*Directions for this task*: Please quote exactly the lines below from the line containing "Anzeigen (10, 2519)" to the line containing "खेल (375, 200)", both lines included, and nothing else.

──────── Records for this exercise

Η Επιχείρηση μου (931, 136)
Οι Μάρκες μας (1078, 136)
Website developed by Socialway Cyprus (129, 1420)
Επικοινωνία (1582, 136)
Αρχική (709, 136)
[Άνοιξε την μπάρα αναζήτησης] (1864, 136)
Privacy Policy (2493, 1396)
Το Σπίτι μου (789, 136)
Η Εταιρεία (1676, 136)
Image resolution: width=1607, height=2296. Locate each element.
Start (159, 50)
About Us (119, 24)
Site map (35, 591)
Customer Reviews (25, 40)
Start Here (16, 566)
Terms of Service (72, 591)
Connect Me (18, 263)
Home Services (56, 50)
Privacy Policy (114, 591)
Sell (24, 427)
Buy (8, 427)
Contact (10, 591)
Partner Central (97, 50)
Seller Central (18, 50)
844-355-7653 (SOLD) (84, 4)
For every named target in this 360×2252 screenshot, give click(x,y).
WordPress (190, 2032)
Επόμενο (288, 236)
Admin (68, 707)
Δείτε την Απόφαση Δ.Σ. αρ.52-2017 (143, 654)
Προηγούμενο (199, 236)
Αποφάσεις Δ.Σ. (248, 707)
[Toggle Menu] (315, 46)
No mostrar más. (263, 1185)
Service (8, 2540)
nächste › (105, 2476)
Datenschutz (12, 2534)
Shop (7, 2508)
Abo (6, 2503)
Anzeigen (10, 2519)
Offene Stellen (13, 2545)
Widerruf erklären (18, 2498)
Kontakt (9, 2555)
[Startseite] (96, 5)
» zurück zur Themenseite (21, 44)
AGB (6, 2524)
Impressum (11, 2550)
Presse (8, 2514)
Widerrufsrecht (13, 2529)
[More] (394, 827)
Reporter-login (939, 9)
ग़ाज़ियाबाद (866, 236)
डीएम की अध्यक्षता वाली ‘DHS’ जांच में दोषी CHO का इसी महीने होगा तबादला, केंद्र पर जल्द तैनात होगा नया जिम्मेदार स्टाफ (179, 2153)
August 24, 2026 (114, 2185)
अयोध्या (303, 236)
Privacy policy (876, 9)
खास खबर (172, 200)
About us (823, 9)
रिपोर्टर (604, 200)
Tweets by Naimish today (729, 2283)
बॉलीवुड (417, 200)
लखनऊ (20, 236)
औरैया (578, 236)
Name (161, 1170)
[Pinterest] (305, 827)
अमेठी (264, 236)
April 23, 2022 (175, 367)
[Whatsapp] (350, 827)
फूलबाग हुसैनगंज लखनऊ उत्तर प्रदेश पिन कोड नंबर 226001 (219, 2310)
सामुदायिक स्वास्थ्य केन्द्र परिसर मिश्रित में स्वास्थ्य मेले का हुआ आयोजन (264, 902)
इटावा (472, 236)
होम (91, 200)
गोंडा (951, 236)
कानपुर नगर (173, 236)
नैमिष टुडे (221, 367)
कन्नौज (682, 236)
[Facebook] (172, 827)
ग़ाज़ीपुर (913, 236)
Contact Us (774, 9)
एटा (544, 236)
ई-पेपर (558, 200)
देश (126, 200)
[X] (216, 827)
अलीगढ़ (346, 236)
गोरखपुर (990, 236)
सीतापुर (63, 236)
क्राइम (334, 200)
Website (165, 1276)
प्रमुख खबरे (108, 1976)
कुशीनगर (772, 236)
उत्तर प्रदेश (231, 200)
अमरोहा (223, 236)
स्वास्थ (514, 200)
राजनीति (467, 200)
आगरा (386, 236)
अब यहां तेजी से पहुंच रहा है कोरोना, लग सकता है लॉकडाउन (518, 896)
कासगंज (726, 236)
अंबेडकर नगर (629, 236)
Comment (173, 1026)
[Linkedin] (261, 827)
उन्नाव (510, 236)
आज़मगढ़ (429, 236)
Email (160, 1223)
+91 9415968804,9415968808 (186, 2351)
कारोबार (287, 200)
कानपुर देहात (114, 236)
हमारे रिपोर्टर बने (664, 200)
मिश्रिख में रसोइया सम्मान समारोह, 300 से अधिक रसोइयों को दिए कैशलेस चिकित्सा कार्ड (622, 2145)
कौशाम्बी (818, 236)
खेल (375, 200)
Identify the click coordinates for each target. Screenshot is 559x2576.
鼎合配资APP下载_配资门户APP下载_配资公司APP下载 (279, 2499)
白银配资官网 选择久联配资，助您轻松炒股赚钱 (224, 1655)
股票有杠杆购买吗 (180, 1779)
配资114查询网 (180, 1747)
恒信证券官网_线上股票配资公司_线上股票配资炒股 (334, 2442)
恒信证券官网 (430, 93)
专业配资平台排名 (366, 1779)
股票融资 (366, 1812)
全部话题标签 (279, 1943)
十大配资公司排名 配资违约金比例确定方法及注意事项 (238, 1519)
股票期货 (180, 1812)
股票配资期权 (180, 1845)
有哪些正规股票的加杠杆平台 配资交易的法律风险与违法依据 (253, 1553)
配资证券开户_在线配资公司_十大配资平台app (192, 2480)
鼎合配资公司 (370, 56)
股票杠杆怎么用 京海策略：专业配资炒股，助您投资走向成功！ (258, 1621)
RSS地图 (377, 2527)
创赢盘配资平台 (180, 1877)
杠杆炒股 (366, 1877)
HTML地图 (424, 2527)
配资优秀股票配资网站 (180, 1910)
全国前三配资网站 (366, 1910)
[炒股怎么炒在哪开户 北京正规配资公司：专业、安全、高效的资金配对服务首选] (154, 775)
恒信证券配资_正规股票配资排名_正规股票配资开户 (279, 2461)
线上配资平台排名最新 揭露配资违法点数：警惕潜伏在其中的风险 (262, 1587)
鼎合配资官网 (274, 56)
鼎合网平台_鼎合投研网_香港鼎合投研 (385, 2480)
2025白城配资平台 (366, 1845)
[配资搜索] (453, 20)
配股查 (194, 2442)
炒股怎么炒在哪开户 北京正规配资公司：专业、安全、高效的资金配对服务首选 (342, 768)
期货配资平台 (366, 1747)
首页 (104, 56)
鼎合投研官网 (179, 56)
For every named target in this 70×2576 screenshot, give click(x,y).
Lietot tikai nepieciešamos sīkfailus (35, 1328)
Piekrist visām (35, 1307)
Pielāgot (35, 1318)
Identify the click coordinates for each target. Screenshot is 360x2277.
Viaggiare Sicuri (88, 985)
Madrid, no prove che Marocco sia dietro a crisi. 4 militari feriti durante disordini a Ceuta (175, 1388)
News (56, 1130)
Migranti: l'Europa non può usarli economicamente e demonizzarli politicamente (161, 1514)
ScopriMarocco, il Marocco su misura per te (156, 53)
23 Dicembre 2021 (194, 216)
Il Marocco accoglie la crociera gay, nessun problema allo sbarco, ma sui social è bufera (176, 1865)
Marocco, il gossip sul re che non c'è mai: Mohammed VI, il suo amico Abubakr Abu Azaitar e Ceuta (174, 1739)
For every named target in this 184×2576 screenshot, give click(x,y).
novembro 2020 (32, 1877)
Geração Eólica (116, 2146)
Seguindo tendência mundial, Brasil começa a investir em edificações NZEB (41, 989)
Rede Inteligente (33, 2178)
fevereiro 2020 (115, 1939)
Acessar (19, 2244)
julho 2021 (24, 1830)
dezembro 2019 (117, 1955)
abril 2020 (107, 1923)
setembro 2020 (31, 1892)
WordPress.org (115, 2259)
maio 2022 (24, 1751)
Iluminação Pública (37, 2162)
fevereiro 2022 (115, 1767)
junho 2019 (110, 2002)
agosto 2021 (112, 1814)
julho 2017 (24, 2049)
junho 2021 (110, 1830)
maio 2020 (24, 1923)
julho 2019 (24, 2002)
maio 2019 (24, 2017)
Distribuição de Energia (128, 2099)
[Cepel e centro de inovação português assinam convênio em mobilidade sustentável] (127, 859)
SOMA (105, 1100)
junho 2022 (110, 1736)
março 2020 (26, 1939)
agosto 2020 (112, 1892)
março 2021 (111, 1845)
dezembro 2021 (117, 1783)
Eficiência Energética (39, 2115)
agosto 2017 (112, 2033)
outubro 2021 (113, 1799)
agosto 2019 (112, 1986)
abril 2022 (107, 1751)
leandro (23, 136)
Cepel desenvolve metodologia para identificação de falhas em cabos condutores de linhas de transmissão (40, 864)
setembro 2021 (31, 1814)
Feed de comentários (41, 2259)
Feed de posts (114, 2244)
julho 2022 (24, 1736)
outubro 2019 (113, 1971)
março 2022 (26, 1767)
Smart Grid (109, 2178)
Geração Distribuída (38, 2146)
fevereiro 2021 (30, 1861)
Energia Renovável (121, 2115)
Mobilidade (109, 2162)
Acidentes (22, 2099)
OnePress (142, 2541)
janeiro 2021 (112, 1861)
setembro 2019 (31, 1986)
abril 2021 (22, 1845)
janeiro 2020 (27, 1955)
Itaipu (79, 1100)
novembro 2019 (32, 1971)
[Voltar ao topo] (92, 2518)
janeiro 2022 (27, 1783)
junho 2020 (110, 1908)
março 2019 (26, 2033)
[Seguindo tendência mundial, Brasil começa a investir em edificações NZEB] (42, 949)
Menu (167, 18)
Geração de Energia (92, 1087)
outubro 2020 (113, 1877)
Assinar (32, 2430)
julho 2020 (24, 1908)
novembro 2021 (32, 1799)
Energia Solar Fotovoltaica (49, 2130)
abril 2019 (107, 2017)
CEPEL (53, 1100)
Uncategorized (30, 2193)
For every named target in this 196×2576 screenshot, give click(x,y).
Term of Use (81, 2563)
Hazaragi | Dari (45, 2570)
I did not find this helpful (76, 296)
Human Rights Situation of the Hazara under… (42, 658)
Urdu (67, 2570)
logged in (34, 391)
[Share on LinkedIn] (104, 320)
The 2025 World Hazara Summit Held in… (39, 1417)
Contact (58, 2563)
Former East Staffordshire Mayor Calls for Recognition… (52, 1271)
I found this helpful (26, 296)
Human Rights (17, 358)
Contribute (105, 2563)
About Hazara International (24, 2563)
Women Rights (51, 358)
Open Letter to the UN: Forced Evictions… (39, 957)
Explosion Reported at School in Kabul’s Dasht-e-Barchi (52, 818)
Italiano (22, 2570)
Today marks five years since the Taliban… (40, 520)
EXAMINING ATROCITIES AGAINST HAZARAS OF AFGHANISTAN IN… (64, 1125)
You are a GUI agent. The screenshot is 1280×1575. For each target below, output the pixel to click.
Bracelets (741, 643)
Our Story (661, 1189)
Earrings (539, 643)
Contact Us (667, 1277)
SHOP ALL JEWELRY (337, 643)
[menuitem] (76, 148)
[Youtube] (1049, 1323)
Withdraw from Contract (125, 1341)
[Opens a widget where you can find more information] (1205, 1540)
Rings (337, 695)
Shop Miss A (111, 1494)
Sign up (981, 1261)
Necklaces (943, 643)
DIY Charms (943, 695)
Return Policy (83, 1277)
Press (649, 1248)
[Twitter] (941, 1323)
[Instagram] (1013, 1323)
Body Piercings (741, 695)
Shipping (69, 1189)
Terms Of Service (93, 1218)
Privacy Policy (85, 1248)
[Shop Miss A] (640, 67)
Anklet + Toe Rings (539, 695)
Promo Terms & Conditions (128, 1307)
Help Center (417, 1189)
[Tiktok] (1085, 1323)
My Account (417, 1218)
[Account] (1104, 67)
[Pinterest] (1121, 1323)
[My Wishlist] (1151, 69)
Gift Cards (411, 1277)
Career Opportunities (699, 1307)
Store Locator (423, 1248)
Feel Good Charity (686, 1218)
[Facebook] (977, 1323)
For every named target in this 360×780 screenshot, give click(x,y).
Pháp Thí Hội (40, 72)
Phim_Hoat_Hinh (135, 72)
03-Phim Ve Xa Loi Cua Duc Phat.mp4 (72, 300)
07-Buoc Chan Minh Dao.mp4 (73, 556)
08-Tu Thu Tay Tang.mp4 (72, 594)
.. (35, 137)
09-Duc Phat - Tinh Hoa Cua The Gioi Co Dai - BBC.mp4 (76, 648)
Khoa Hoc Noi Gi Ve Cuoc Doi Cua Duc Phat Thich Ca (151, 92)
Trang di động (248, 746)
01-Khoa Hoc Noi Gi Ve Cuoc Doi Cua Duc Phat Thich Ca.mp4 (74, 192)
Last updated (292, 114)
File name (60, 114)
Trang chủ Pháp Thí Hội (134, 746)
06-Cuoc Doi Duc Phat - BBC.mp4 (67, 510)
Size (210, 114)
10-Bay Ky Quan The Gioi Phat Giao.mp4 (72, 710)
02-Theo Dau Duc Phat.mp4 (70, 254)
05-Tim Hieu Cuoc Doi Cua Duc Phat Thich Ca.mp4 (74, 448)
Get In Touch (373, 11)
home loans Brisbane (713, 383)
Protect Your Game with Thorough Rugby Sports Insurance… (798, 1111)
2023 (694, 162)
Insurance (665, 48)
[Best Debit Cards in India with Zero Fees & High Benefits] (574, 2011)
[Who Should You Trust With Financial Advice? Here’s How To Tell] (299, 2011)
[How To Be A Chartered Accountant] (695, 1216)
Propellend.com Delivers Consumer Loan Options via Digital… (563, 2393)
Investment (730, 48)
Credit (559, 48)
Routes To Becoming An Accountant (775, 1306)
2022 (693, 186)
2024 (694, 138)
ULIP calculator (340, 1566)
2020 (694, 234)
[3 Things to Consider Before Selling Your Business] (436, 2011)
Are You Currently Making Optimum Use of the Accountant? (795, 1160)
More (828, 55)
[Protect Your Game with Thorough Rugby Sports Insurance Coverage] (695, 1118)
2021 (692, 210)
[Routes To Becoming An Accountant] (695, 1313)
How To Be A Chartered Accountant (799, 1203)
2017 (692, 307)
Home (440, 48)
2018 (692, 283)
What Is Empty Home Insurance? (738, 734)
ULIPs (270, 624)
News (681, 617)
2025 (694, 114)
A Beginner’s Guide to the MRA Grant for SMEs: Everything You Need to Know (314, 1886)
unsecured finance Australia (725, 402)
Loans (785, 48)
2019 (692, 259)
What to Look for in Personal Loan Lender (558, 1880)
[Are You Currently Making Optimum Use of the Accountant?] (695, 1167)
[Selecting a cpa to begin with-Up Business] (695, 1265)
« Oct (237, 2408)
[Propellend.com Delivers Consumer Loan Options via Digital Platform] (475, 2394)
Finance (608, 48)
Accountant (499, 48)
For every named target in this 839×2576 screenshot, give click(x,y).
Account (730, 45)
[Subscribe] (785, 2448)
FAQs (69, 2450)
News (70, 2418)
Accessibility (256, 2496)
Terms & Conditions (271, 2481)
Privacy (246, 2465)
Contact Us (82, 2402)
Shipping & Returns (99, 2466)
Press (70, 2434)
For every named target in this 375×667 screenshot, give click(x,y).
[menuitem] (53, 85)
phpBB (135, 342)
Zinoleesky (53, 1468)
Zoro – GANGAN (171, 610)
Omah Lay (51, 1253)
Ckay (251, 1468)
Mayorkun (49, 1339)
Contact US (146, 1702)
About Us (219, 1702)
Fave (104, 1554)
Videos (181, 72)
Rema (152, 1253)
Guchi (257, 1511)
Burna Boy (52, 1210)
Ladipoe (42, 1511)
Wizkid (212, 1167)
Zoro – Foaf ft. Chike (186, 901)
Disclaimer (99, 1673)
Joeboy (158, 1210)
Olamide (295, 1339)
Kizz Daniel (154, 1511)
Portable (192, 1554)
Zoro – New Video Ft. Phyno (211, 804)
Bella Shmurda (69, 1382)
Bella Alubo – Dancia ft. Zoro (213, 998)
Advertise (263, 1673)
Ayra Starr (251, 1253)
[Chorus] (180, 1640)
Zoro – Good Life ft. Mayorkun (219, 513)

────────────────

*Response to the exercise*:
Anzeigen (10, 2519)
Offene Stellen (13, 2545)
Widerruf erklären (18, 2498)
Kontakt (9, 2555)
[Startseite] (96, 5)
» zurück zur Themenseite (21, 44)
AGB (6, 2524)
Impressum (11, 2550)
Presse (8, 2514)
Widerrufsrecht (13, 2529)
[More] (394, 827)
Reporter-login (939, 9)
ग़ाज़ियाबाद (866, 236)
डीएम की अध्यक्षता वाली ‘DHS’ जांच में दोषी CHO का इसी महीने होगा तबादला, केंद्र पर जल्द तैनात होगा नया जिम्मेदार स्टाफ (179, 2153)
August 24, 2026 (114, 2185)
अयोध्या (303, 236)
Privacy policy (876, 9)
खास खबर (172, 200)
About us (823, 9)
रिपोर्टर (604, 200)
Tweets by Naimish today (729, 2283)
बॉलीवुड (417, 200)
लखनऊ (20, 236)
औरैया (578, 236)
Name (161, 1170)
[Pinterest] (305, 827)
अमेठी (264, 236)
April 23, 2022 (175, 367)
[Whatsapp] (350, 827)
फूलबाग हुसैनगंज लखनऊ उत्तर प्रदेश पिन कोड नंबर 226001 (219, 2310)
सामुदायिक स्वास्थ्य केन्द्र परिसर मिश्रित में स्वास्थ्य मेले का हुआ आयोजन (264, 902)
इटावा (472, 236)
होम (91, 200)
गोंडा (951, 236)
कानपुर नगर (173, 236)
नैमिष टुडे (221, 367)
कन्नौज (682, 236)
[Facebook] (172, 827)
ग़ाज़ीपुर (913, 236)
Contact Us (774, 9)
एटा (544, 236)
ई-पेपर (558, 200)
देश (126, 200)
[X] (216, 827)
अलीगढ़ (346, 236)
गोरखपुर (990, 236)
सीतापुर (63, 236)
क्राइम (334, 200)
Website (165, 1276)
प्रमुख खबरे (108, 1976)
कुशीनगर (772, 236)
उत्तर प्रदेश (231, 200)
अमरोहा (223, 236)
स्वास्थ (514, 200)
राजनीति (467, 200)
आगरा (386, 236)
अब यहां तेजी से पहुंच रहा है कोरोना, लग सकता है लॉकडाउन (518, 896)
कासगंज (726, 236)
अंबेडकर नगर (629, 236)
Comment (173, 1026)
[Linkedin] (261, 827)
उन्नाव (510, 236)
आज़मगढ़ (429, 236)
Email (160, 1223)
+91 9415968804,9415968808 (186, 2351)
कारोबार (287, 200)
कानपुर देहात (114, 236)
हमारे रिपोर्टर बने (664, 200)
मिश्रिख में रसोइया सम्मान समारोह, 300 से अधिक रसोइयों को दिए कैशलेस चिकित्सा कार्ड (622, 2145)
कौशाम्बी (818, 236)
खेल (375, 200)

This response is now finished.